Operating the CountDown Timer is easy. Simply press the big blue center button and the timer starts counting down. Press the blue button again and the timer pauses, press again to resume the count down. When the timer reaches three seconds it will start beeping and then change to an alarm when it reaches zero. Pressing the blue button after the timer reaches zero will reset the timer for the next pitch.
You can reset the CountUp timer by holding the reset button for about four seconds. Then press the blue button to start/pause the timer. There is no alarm, so the base umpire has to watch the timer if the pitcher gets close.
The Robic SC-522 is sold by Amazon.com for $13.95 (orders over $25 get free shipping); and Ump-Attire for $14.99.
Fair or Foul?
Ideally an NCAA umpire timer would have two countdown timers, audible beeps for the last three seconds, and an alarm when time expires. Ideally the timer would be a little smaller, the size of an indicator would be appreciated. Other than those small complaints, the Robic SC-522 was acceptable.

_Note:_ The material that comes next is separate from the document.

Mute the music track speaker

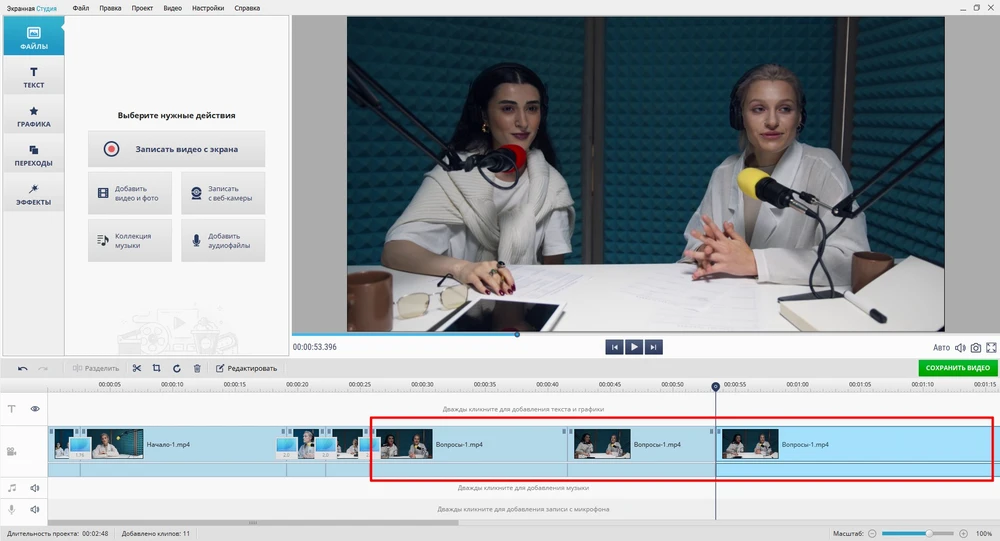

Don't like the rule? Perhaps the surest way to get rid of it is to vigorously enforce it. The NCAA materials caution umpires against prematurely stopping the clock. For instance, with no runners on, if a pitcher starts and stops his windup, there is no penalty. If he has time left on the clock, he can restart. The NCAA states that starting the windup is not a reason to pause the clock, so when a pitcher begins his windup, do not stop the timer. The end result here is that the alarm will sound with each and every pitch. I would also caution against trying to stop the alarm until after the pitch/play is over - it will take your attention away from your other duties. In fact, letting the alarm sound makes it easier to reset the timer. Simply press the blue button.